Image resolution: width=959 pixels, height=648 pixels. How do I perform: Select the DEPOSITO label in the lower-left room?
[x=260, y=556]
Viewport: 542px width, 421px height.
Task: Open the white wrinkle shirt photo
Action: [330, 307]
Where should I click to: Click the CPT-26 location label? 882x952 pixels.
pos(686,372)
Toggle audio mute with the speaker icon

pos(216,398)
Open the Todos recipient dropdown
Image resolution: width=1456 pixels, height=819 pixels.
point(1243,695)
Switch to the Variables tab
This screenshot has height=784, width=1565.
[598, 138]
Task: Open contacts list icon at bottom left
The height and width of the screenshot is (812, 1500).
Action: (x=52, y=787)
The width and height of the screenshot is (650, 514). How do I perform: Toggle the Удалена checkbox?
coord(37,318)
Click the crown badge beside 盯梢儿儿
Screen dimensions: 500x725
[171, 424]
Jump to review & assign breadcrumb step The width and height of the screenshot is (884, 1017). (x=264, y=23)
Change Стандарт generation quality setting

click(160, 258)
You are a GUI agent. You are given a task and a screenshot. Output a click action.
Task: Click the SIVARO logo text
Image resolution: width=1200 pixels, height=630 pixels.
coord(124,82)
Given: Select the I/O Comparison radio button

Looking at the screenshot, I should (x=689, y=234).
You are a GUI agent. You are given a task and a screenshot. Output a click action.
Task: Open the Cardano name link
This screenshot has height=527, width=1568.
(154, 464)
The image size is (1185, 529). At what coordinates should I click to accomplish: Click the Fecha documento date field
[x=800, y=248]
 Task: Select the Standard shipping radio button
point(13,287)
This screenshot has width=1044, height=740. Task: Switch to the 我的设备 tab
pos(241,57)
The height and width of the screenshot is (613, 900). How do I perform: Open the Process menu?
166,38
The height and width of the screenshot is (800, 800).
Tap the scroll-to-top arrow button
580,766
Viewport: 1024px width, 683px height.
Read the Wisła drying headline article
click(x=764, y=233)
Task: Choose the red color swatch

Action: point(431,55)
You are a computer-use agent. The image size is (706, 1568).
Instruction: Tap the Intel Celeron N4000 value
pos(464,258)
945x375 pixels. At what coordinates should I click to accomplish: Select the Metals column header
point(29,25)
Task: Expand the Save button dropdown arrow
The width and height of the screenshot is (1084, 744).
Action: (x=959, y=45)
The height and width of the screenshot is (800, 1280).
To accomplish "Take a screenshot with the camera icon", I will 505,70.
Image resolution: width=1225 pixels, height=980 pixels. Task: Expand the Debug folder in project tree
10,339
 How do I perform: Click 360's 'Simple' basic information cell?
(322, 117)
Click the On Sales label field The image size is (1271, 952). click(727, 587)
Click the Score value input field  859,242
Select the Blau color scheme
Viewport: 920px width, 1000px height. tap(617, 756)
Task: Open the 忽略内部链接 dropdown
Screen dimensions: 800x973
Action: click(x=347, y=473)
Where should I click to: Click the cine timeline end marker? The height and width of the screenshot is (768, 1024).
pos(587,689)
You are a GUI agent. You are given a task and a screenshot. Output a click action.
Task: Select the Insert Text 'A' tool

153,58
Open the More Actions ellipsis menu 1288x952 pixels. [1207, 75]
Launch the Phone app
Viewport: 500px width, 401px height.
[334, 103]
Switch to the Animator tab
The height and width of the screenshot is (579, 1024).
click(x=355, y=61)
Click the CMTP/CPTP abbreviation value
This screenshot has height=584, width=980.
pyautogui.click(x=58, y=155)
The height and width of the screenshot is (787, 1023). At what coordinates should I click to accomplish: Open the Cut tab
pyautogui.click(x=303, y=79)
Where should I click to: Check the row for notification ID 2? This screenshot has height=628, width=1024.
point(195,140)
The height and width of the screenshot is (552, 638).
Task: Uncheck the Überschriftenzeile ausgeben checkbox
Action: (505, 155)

--

WHAT YOU ARE ASKED TO DO
Once you have read the entries above, copy them out exactly as they were given.

ANSWER BELOW
Image resolution: width=959 pixels, height=648 pixels. How do I perform: Select the DEPOSITO label in the lower-left room?
[x=260, y=556]
Viewport: 542px width, 421px height.
Task: Open the white wrinkle shirt photo
Action: [330, 307]
Where should I click to: Click the CPT-26 location label? 882x952 pixels.
pos(686,372)
Toggle audio mute with the speaker icon

pos(216,398)
Open the Todos recipient dropdown
Image resolution: width=1456 pixels, height=819 pixels.
point(1243,695)
Switch to the Variables tab
This screenshot has height=784, width=1565.
[598, 138]
Task: Open contacts list icon at bottom left
The height and width of the screenshot is (812, 1500).
Action: (x=52, y=787)
The width and height of the screenshot is (650, 514). How do I perform: Toggle the Удалена checkbox?
coord(37,318)
Click the crown badge beside 盯梢儿儿
Screen dimensions: 500x725
[171, 424]
Jump to review & assign breadcrumb step The width and height of the screenshot is (884, 1017). (x=264, y=23)
Change Стандарт generation quality setting

click(160, 258)
You are a GUI agent. You are given a task and a screenshot. Output a click action.
Task: Click the SIVARO logo text
Image resolution: width=1200 pixels, height=630 pixels.
coord(124,82)
Given: Select the I/O Comparison radio button

Looking at the screenshot, I should (x=689, y=234).
You are a GUI agent. You are given a task and a screenshot. Output a click action.
Task: Open the Cardano name link
This screenshot has height=527, width=1568.
(154, 464)
The image size is (1185, 529). At what coordinates should I click to accomplish: Click the Fecha documento date field
[x=800, y=248]
 Task: Select the Standard shipping radio button
point(13,287)
This screenshot has width=1044, height=740. Task: Switch to the 我的设备 tab
pos(241,57)
The height and width of the screenshot is (613, 900). How do I perform: Open the Process menu?
166,38
The height and width of the screenshot is (800, 800).
Tap the scroll-to-top arrow button
580,766
Viewport: 1024px width, 683px height.
Read the Wisła drying headline article
click(x=764, y=233)
Task: Choose the red color swatch

Action: point(431,55)
You are a computer-use agent. The image size is (706, 1568).
Instruction: Tap the Intel Celeron N4000 value
pos(464,258)
945x375 pixels. At what coordinates should I click to accomplish: Select the Metals column header
point(29,25)
Task: Expand the Save button dropdown arrow
The width and height of the screenshot is (1084, 744).
Action: (x=959, y=45)
The height and width of the screenshot is (800, 1280).
To accomplish "Take a screenshot with the camera icon", I will 505,70.
Image resolution: width=1225 pixels, height=980 pixels. Task: Expand the Debug folder in project tree
10,339
 How do I perform: Click 360's 'Simple' basic information cell?
(322, 117)
Click the On Sales label field The image size is (1271, 952). click(727, 587)
Click the Score value input field  859,242
Select the Blau color scheme
Viewport: 920px width, 1000px height. tap(617, 756)
Task: Open the 忽略内部链接 dropdown
Screen dimensions: 800x973
Action: click(x=347, y=473)
Where should I click to: Click the cine timeline end marker? The height and width of the screenshot is (768, 1024).
pos(587,689)
You are a GUI agent. You are given a task and a screenshot. Output a click action.
Task: Select the Insert Text 'A' tool

153,58
Open the More Actions ellipsis menu 1288x952 pixels. [1207, 75]
Launch the Phone app
Viewport: 500px width, 401px height.
[334, 103]
Switch to the Animator tab
The height and width of the screenshot is (579, 1024).
click(x=355, y=61)
Click the CMTP/CPTP abbreviation value
This screenshot has height=584, width=980.
pyautogui.click(x=58, y=155)
The height and width of the screenshot is (787, 1023). At what coordinates should I click to accomplish: Open the Cut tab
pyautogui.click(x=303, y=79)
Where should I click to: Check the row for notification ID 2? This screenshot has height=628, width=1024.
point(195,140)
The height and width of the screenshot is (552, 638).
Task: Uncheck the Überschriftenzeile ausgeben checkbox
Action: (505, 155)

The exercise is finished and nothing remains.